La policía, avisada por los vecinos, que se extrañaron de no ver a sus vecinos tras la vuelta de las vacaciones, tras las pesquisas de preguntar a los compañeros de trabajo, en la guardería, en el colegio y ver la galería de arte donde trabajaba la madre cerrada; irrumpieron una semana más tarde en la casa. Encontraron allí a la perra acurrucada en la cocina, en su cesta, hecha un ovillo. Los armarios habían sido abiertos a mordiscos y su contenido esparcido por el suelo. La nevera se había descongelado días atrás y el olor de la comida del estante superior, donde la perra no había alcanzado, llenaba la estancia. Un olor rancio y podrido que sería difícil quitar aún ventilando la casa. El caos de la cocina se extendía al salón. Un hueco en la estantería hacía evidente el robo del televisor. Un cajón de fondo rojizo aterciopelado, donde posiblemente había estado la cubertería de plata estaba vacío sobre el sofá. La cristalería tampoco estaba, exceptuando una copa de fino cristal hecha añicos en el suelo. El equipo de música también había desaparecido y en la pared una camuflada caja fuerte había sido abierta y desvalijada. Sin duda alguien entró en aquella casa a robar, seguramente localizarían a los ladrones, ahora lo importante era encontrar a la familia.

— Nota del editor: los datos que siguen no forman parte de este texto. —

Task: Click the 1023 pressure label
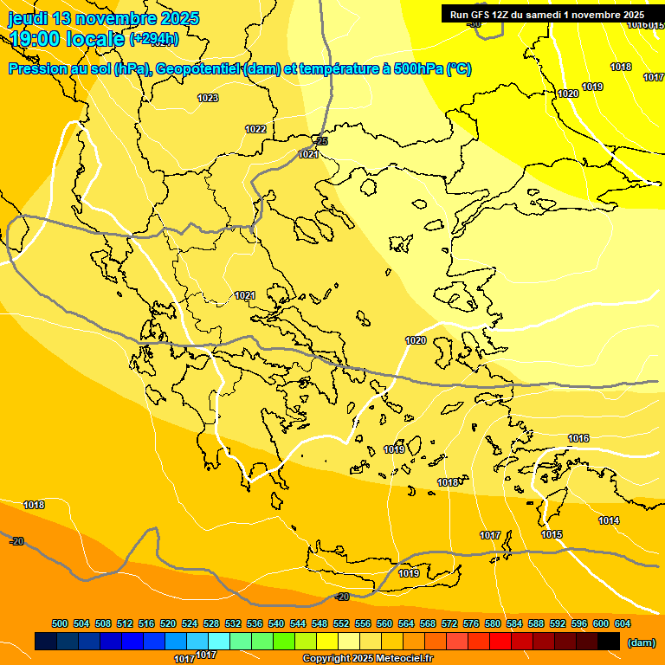(x=208, y=99)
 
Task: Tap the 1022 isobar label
(x=255, y=129)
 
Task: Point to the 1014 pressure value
(x=609, y=520)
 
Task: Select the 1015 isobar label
(x=552, y=534)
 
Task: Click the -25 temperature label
(x=321, y=141)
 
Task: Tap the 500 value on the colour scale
(x=60, y=623)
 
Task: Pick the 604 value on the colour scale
(x=623, y=623)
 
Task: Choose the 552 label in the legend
(x=341, y=623)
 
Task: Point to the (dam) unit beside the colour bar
(x=641, y=642)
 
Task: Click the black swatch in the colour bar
(x=609, y=641)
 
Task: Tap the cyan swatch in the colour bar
(x=219, y=641)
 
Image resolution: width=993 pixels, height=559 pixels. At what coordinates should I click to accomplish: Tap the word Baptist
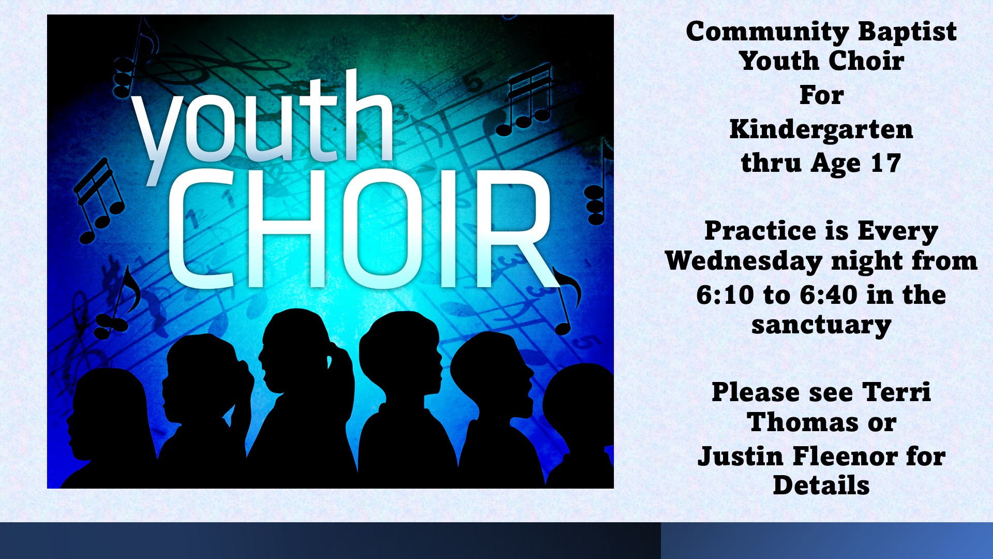(x=908, y=31)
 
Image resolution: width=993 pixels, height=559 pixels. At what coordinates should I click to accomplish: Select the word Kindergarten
(x=821, y=129)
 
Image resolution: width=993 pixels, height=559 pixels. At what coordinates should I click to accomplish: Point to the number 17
(x=886, y=164)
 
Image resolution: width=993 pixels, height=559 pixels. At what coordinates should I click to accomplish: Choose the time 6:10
(x=725, y=295)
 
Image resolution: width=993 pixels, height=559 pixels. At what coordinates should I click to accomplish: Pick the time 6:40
(x=829, y=295)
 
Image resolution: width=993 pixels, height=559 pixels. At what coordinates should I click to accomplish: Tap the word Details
(x=821, y=486)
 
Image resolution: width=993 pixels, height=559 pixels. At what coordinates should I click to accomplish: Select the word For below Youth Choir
(x=821, y=95)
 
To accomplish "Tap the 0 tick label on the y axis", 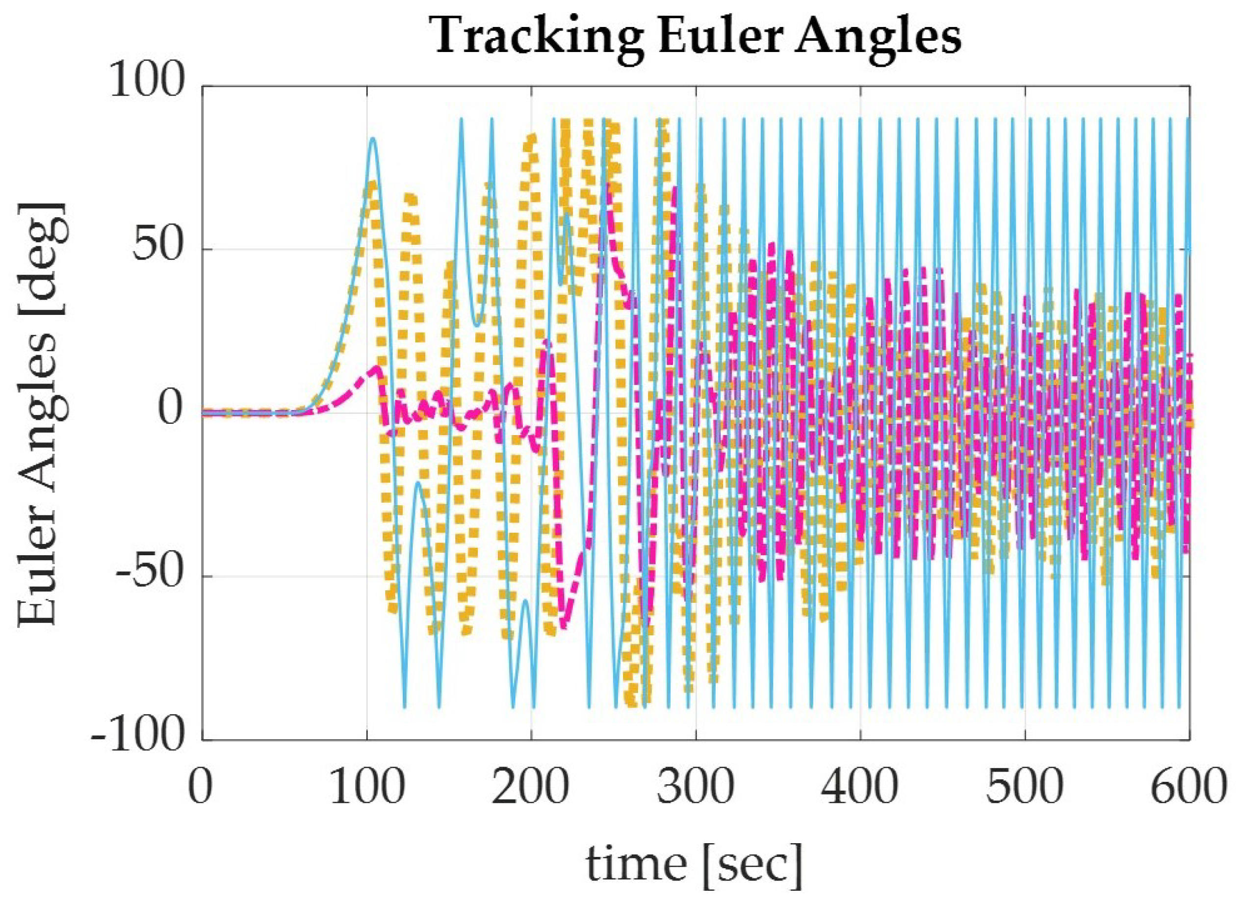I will pyautogui.click(x=170, y=413).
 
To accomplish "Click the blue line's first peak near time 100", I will pyautogui.click(x=373, y=138).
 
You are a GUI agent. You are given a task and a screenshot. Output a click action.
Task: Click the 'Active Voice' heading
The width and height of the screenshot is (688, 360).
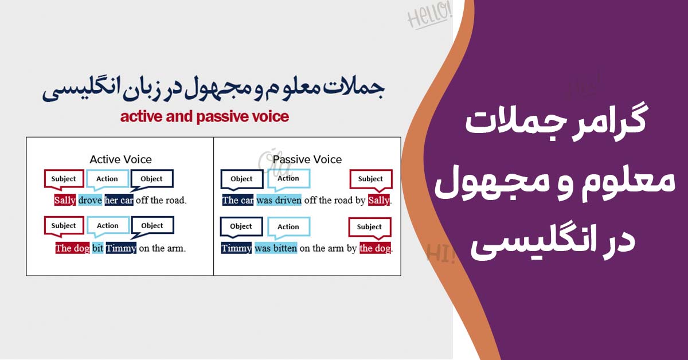pos(121,159)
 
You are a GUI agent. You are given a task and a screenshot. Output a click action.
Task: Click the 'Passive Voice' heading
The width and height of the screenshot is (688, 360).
pos(307,159)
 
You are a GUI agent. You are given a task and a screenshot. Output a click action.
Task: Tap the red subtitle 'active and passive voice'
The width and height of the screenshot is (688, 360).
pos(205,117)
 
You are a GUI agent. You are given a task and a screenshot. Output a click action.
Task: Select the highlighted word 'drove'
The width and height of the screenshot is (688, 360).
pos(90,200)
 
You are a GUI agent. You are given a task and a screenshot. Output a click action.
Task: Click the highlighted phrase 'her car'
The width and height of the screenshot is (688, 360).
pos(119,200)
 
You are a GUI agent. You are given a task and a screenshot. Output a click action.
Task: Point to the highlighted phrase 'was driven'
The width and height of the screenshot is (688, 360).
pos(279,200)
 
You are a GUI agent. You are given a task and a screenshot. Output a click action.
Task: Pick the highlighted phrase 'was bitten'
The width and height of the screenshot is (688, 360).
pos(276,248)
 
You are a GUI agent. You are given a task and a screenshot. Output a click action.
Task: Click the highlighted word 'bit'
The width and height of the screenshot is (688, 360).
pos(97,248)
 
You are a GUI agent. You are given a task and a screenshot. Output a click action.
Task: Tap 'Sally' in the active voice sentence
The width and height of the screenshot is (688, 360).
pos(65,200)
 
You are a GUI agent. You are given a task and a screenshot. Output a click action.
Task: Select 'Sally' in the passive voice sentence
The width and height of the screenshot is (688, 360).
pos(379,200)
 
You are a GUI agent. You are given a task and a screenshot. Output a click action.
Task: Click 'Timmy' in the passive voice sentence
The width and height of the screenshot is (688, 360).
pos(236,248)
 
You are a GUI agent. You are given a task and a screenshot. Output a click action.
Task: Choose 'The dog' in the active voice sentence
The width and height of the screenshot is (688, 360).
pos(72,248)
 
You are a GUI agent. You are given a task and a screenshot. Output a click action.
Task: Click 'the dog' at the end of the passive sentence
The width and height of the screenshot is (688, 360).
pos(376,248)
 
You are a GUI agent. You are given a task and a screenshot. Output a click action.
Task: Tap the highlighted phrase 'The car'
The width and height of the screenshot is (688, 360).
pos(238,200)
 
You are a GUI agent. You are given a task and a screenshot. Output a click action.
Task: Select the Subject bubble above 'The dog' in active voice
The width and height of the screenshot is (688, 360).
pos(64,226)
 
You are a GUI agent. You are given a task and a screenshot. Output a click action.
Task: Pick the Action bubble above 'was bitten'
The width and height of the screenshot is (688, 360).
pos(289,228)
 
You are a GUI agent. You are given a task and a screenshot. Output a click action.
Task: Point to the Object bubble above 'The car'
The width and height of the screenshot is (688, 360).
pos(242,179)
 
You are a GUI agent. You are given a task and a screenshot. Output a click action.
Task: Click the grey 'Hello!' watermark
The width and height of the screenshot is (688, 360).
pos(429,16)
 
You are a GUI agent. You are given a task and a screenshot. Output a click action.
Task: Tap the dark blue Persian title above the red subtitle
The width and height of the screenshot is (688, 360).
pos(213,89)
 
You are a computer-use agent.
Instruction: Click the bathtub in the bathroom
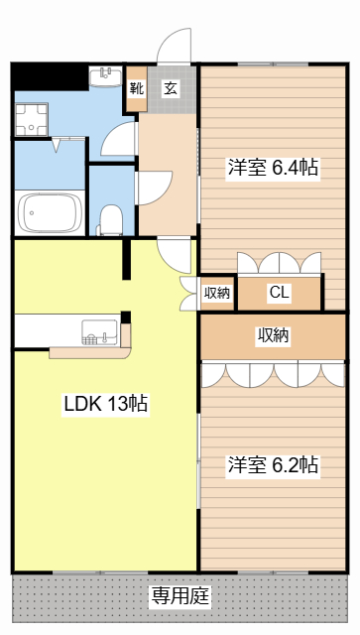[50, 212]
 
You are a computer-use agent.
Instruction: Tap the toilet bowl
[110, 217]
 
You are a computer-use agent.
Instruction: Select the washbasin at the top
[104, 77]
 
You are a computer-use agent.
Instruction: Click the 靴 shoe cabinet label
[137, 88]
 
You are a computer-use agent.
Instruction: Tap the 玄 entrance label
[170, 88]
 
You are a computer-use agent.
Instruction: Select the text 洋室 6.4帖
[273, 168]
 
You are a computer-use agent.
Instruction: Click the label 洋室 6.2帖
[273, 464]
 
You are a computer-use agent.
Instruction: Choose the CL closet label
[279, 293]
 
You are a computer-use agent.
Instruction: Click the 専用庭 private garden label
[180, 595]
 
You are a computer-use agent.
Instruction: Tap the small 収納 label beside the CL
[217, 293]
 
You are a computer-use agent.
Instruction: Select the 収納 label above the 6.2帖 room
[273, 336]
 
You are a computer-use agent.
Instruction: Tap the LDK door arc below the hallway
[175, 256]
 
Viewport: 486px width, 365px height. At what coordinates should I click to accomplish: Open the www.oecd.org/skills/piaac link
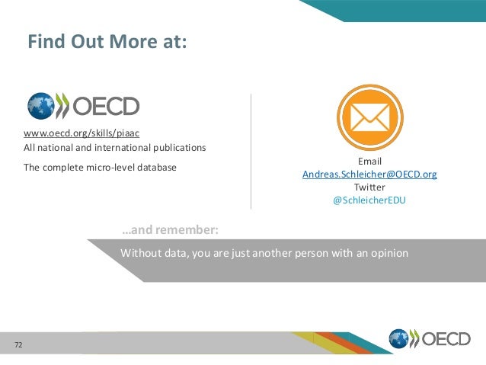(x=82, y=133)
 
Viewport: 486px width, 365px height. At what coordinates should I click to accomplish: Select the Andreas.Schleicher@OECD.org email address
(x=369, y=174)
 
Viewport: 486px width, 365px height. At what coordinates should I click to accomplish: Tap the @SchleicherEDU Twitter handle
(x=369, y=200)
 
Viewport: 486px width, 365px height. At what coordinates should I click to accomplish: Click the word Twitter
(x=369, y=187)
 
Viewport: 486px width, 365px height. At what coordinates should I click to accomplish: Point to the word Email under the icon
(x=369, y=162)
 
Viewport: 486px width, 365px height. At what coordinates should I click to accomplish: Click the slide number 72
(x=18, y=346)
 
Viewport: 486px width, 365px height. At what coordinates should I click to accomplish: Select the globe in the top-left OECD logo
(x=40, y=107)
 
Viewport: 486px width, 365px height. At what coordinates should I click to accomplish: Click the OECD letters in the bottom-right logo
(x=447, y=339)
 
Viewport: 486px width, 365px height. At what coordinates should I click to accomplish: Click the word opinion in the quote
(x=389, y=253)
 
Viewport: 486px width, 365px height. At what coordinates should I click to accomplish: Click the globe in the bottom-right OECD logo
(x=399, y=339)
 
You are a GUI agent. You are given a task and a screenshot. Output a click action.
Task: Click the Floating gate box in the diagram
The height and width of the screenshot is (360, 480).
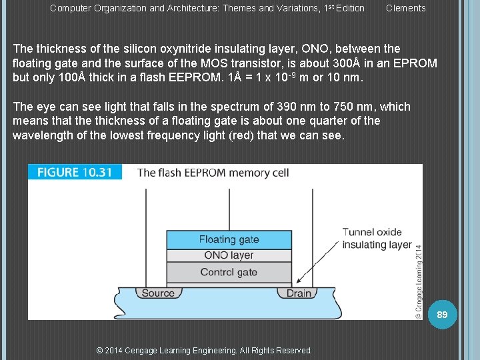[229, 239]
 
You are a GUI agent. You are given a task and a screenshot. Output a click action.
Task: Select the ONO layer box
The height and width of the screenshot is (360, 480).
[229, 255]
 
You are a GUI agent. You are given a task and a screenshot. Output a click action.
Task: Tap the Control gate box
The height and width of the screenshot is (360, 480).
[229, 272]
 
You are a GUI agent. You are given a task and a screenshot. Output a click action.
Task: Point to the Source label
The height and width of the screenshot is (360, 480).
[159, 293]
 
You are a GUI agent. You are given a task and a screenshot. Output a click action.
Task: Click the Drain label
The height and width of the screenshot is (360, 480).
[299, 293]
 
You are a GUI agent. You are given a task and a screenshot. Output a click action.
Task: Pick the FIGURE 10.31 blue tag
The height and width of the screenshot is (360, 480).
[75, 172]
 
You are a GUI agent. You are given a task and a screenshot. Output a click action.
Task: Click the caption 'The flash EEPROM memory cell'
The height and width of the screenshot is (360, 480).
[213, 173]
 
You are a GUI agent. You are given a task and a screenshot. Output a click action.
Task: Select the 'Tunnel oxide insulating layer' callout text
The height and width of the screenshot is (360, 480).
[377, 238]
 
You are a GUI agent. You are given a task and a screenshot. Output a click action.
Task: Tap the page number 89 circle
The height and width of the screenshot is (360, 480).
[442, 313]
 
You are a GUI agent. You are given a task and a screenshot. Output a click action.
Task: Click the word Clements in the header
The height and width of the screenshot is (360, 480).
[405, 8]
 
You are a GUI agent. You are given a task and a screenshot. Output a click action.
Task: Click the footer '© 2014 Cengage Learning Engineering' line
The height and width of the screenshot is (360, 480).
[204, 350]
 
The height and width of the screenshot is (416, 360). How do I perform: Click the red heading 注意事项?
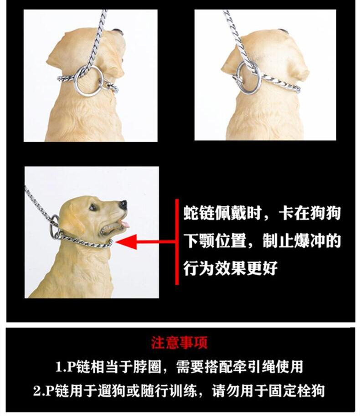pos(180,343)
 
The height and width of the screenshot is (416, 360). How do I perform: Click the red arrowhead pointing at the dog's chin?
pos(127,241)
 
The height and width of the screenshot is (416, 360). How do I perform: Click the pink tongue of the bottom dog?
pos(125,225)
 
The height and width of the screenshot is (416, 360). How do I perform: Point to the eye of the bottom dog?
pos(93,207)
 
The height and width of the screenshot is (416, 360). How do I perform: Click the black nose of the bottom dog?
pos(123,204)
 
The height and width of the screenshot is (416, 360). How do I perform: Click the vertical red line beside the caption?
pos(177,241)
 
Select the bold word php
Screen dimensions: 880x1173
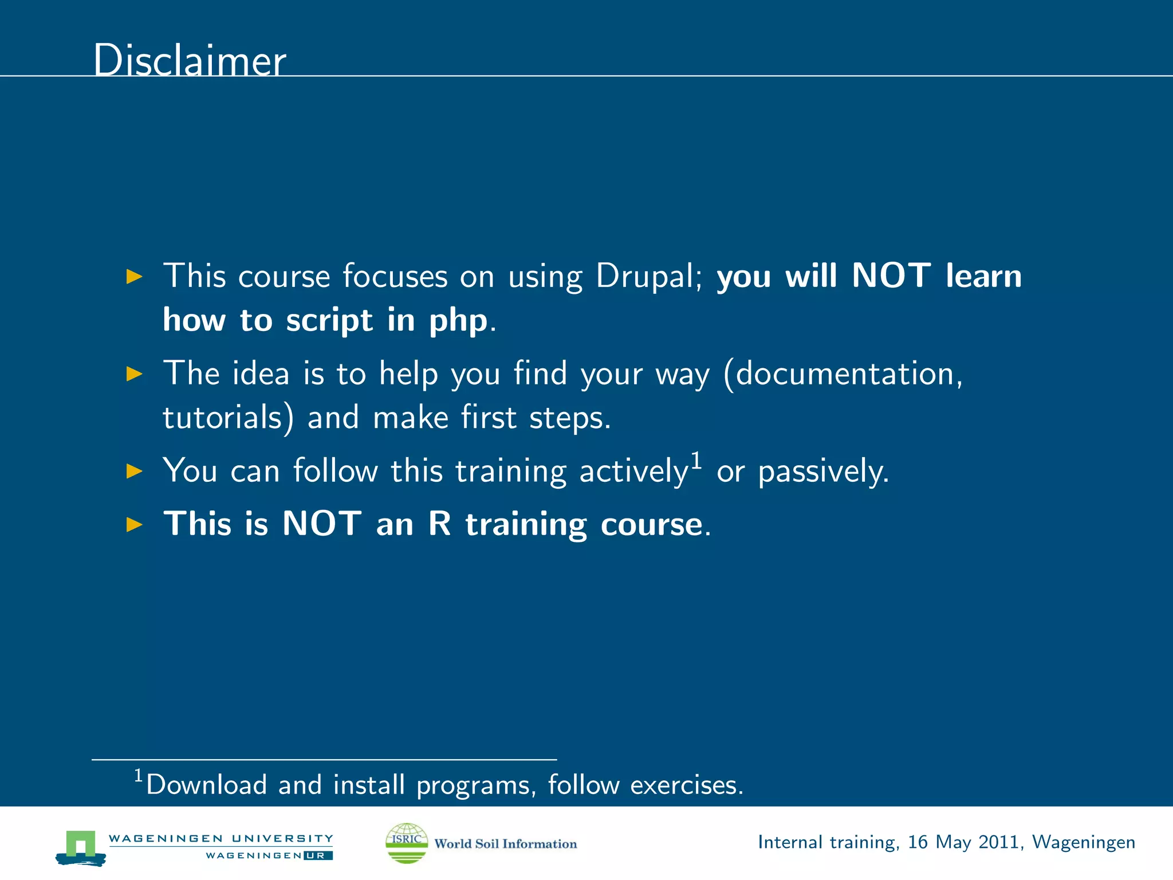(458, 321)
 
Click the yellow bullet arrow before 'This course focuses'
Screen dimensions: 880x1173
(134, 277)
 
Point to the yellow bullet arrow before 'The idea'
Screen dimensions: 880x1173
(134, 374)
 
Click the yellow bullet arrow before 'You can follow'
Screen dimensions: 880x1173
(134, 472)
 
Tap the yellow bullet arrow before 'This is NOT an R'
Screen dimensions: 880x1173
(134, 524)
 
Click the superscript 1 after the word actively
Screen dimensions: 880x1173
(696, 460)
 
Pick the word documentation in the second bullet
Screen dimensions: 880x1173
(848, 374)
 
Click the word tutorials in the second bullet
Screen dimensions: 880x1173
(227, 418)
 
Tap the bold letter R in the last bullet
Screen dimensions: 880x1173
(440, 524)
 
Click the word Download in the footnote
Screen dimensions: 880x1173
(206, 785)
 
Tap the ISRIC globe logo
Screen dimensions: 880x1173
(407, 843)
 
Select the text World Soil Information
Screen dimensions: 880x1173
(505, 844)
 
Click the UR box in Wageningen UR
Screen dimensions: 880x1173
(318, 856)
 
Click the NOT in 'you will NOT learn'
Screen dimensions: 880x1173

Mientras la policía husmeaba con precaución por la casa, la perra seguía sin moverse. Sólo había levantado las orejas al verlos aparecer por la puerta de la cocina, había abierto un ojo, tanteó el aire con la cola y se sumió de nuevo en un letargo apático ignorando a los visitantes. Nadie volvió a fijarse en ella, nadie vio sus patas blancas teñidas de rojo, ni su hocico ensangrentado.